Betapapun juga, siapapun adanya orang itu, sungguh amat aneh dan menarik hatinya. Akan tetapi, sebagai seorang kang-ouw, Siang In juga maklum bahwa orang yang membaca sajak di dalam hutan seperti itu tentu bukan orang sembarangan, maka dia pun bersikap hati-hati, dia tidak berani muncul begitu saja memperlihatkan diri, melainkan berindap-indap mengintai dari balik sebatang pohon yang besar, sepasang matanya mencoba untuk mencari orang yang tadi bersajak dengan suara cukup jelas itu, di dalam cuaca yang remang-remang dan telah mulai agak gelap itu dia tidak dapat melihat adanya seorang pun manusia di situ. Maka dia lalu bergerak maju pula, dengan pengerahan ginkangnya sehingga daun kering yang terpijak kakinya pun tidak mengeluarkan suara, seperti langkah seekor kucing saja layaknya.
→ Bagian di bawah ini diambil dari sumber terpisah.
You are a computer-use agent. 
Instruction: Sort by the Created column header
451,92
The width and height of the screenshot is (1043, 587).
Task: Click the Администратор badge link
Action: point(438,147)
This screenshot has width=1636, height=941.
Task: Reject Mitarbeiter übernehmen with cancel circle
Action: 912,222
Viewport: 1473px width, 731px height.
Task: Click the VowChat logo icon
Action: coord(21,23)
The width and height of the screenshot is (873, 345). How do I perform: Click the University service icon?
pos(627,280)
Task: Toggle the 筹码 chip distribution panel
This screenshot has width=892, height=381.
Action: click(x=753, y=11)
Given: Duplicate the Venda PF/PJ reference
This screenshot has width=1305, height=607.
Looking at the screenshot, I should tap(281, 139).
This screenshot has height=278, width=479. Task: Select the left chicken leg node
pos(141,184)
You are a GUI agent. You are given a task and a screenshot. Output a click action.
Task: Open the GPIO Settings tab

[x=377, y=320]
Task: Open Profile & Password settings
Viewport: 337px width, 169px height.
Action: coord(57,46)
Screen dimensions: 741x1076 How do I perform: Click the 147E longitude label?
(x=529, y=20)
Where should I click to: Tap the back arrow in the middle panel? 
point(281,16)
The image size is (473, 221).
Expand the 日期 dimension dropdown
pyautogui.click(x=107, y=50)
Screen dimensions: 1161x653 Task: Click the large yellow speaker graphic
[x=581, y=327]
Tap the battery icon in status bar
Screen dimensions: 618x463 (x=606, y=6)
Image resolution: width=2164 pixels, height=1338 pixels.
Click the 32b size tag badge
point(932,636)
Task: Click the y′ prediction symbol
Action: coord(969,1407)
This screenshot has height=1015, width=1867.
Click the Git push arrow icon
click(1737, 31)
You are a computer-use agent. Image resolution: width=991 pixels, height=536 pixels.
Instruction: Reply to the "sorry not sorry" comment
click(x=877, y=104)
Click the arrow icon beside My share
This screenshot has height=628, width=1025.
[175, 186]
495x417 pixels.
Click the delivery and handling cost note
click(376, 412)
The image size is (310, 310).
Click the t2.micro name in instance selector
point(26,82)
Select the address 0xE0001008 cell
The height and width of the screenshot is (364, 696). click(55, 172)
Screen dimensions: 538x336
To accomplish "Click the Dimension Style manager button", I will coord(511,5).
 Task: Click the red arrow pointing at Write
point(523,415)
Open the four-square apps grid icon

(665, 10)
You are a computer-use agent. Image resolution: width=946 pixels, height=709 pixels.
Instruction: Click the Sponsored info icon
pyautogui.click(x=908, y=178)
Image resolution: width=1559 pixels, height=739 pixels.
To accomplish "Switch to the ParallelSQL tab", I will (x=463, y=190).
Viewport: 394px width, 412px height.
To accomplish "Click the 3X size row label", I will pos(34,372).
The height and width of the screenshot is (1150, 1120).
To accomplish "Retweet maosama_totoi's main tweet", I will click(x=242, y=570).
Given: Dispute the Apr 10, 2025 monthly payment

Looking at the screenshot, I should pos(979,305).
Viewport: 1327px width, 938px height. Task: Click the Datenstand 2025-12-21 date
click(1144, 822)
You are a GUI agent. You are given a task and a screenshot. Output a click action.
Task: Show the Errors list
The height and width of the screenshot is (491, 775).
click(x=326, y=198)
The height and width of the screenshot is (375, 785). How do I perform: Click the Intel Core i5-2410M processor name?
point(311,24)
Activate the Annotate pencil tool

Siang In terus mencari-cari, namun ternyata dia tidak dapat menemukan orang yang tadi membaca sajak itu. Sedangkan malam mulai tiba. Bulu tengkuknya mulai meremang. Setankah yang dia dengar membaca sajak tadi? Kalau manusia, tidak mungkin dapat bergerak secepat itu dan dapat menghilang begitu saja dari pencariannya. Padahal tadi jelas terdengar suaranya tidak jauh dari tempat dia bersembunyi.

Kalau bukan setan, kalau manusia, tentu manusia itu memiliki kepandaian yang hebat bukan main. Dia tidak lagi melanjutkan pencariannya, mengira bahwa tentu setan atau orang itu tadi hanya lewat saja di hutan itu dan kini telah pergi jauh. Mulailah dia teringat lagi akan perutnya yang lapar ketika perutnya berbunyi. Bunyi perutnya berkeruyuk itu sampai mengagetkan hatinya, karena pada saat itu dia sedang mengerahkan seluruh perhatian pada pendengarannya.

“Ihhh, tak tahu malu!”

Siang In menepuk perutnya sendiri ketika dia terkejut mendengar bunyi berkeruyuk itu. Karena menganggap bahwa di hutan itu pasti tidak ada orang lain, karena kalau ada tentu dia sudah dapat menemukannya, maka Siang In lalu mulai mencari sesuatu untuk dapat dimakan.

Akan tetapi, hutan itu penuh dengan pohon liar, sama sekali tidak terdapat sebatangpun pohon yang mengeluarkan buah yang dapat dimakan. Dia mencari-cari, selain buah juga mencari binatang hutan yang dapat ditangkap dan dimakan dagingnya, namun hasilnya sia-sia belaka karena malam telah tiba dan cuaca mulai gelap.

“Sialan!” Dia memaki. “Sialan setan yang bersajak tadi!” gerutunya karena dia terpaksa harus melewatkan malam dengan perut lapar dan dia menimpakan kesalahan kepada si pembaca sajak tadi.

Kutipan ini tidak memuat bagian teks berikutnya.